Sell-in and sell-out data can be used in tandem for additional benefits. For example, calculations like subtracting sell-out from sell-in data reveal the stock situation across the market. Though some services do also specifically track and monitor stock levels across metrics like days’ inventory outstanding, stock turn, churn rate, etc. This can help avoid phenomena like rationing and gaming, where perceived scarcity in the market encourages retailers to over-inflate orders to secure preferential delivery or pricing terms or to guarantee that they receive high-selling or even limited-edition items or colourways before manufacturers run out of stock.
Logistics teams can benefit from monitoring patterns in both sell-in and sell-out together to identify potential incoming orders and manage production pipelines.
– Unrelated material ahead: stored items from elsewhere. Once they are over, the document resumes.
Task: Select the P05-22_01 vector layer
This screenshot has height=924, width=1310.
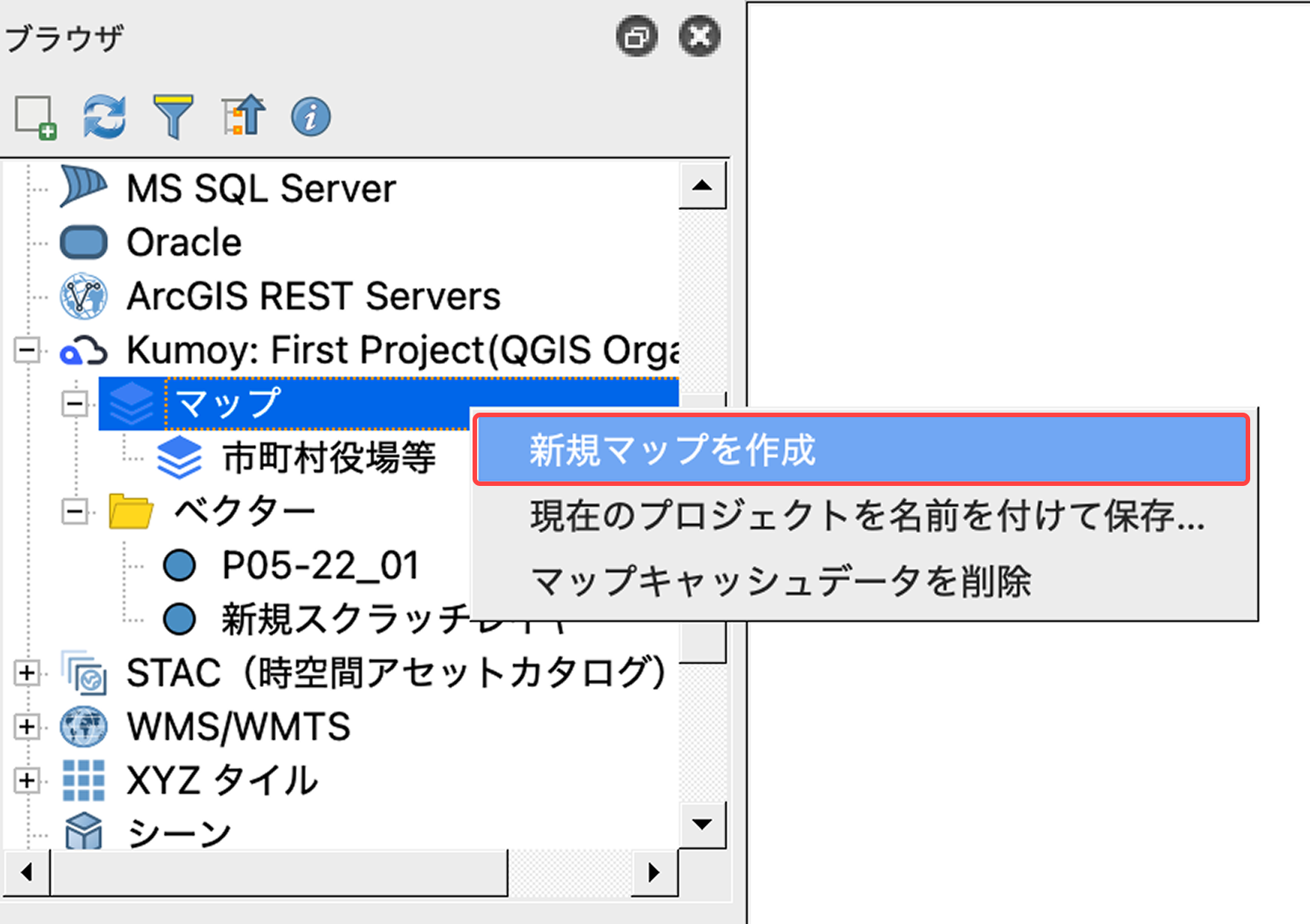Action: tap(319, 566)
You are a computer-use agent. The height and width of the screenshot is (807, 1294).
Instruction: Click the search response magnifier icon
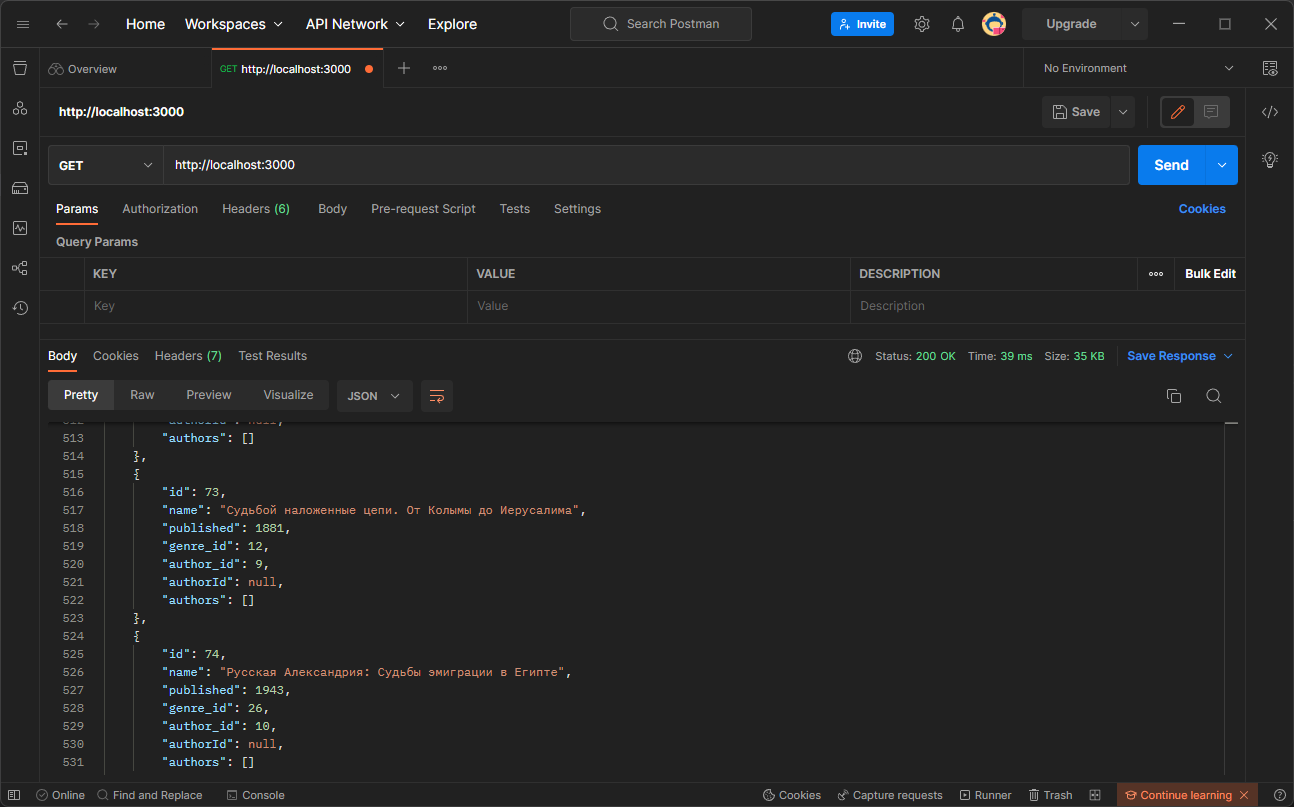(1213, 396)
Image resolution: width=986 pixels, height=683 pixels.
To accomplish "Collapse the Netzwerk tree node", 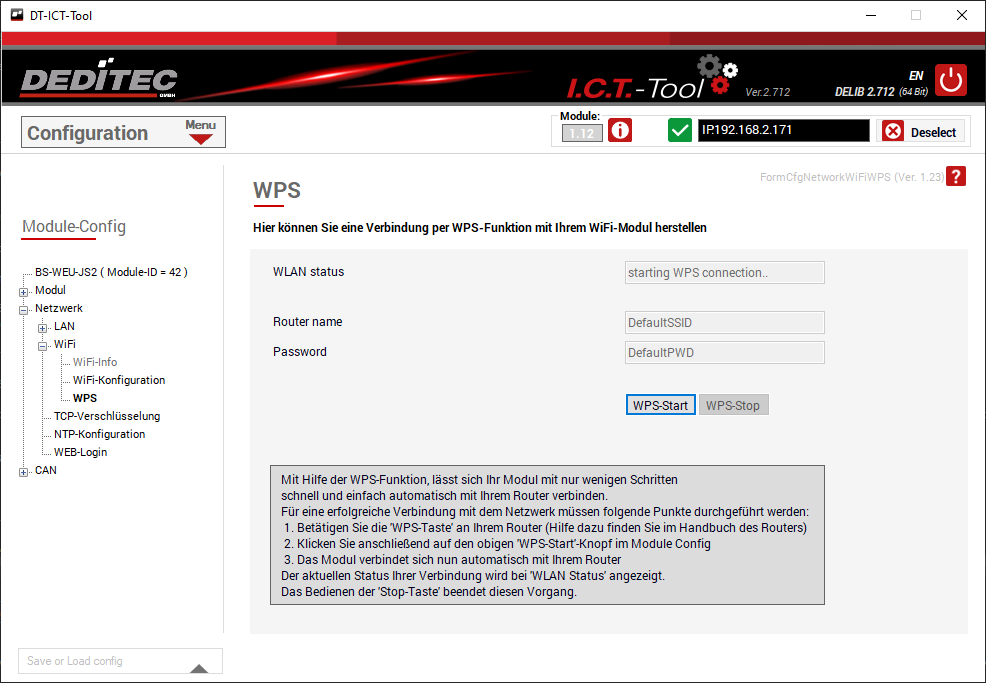I will 24,309.
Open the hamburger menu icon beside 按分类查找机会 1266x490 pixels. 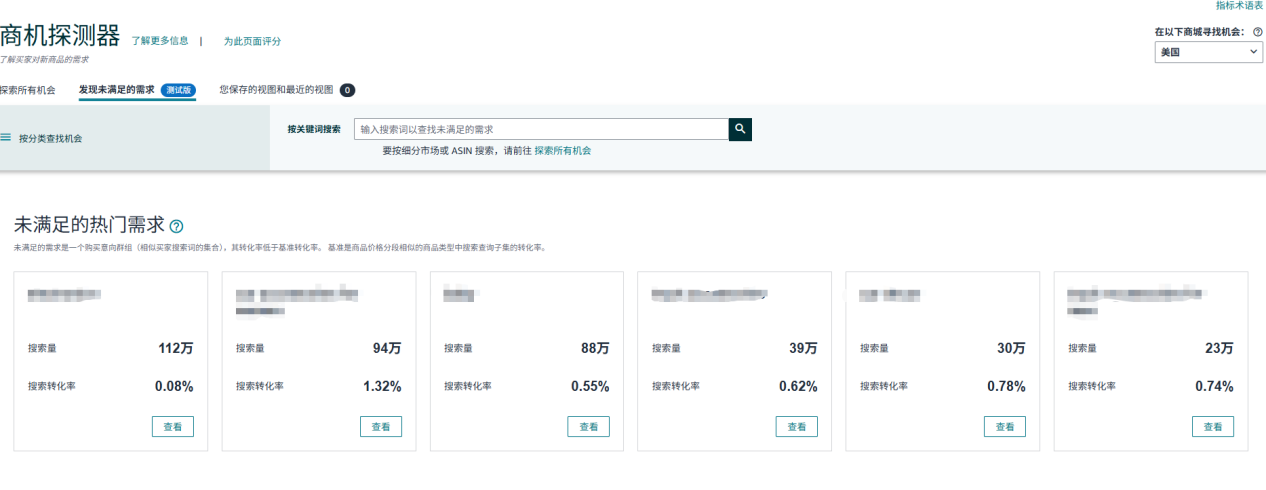click(x=5, y=138)
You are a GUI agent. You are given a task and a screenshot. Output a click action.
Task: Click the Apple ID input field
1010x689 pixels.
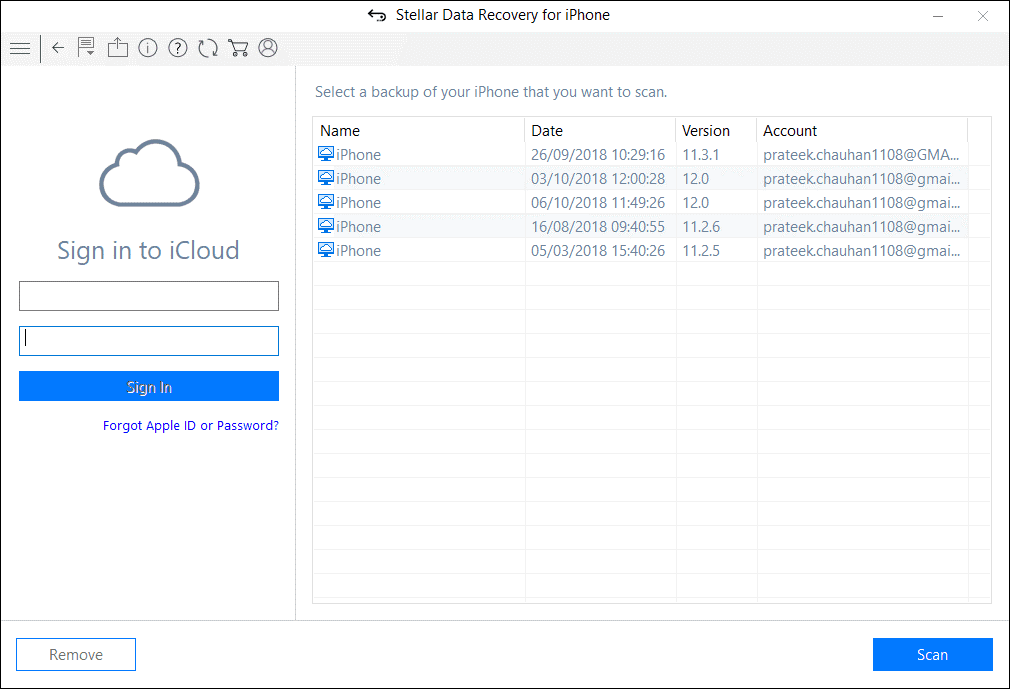(x=148, y=296)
What has the sports industry got?
Traditionally, the sports industry has not been as advanced as categories like FMCG in terms of data generation. Often in the past, products promising ‘market information’ have been code for a hodge podge of sell-in, import / export data, and topline sales information from small clusters of retailers or brands. An array of data capturing techniques and timelines and a lack of standardization and quality control weaken the utility of the results.
Sell-out data, or at least robust sell-out data, has traditionally been harder to come by for the sports industry. However, done right (as we like to think we do with all our market intelligence programmes), good sell out data can be an early warning system for brands and retailers, a problem-solving tool, and a powerful advocacy tool for the industry. For example, sell-out data played a role in contributing to the UK government’s designation of bike shops as essential services during the coronavirus pandemic, thus supporting a cycling boom, albeit one that has now receded.
Many markets in sport are still muddling on without accurate sales-data visibility – sell-in or sell-out. However, Sporting Insights is gradually addressing this.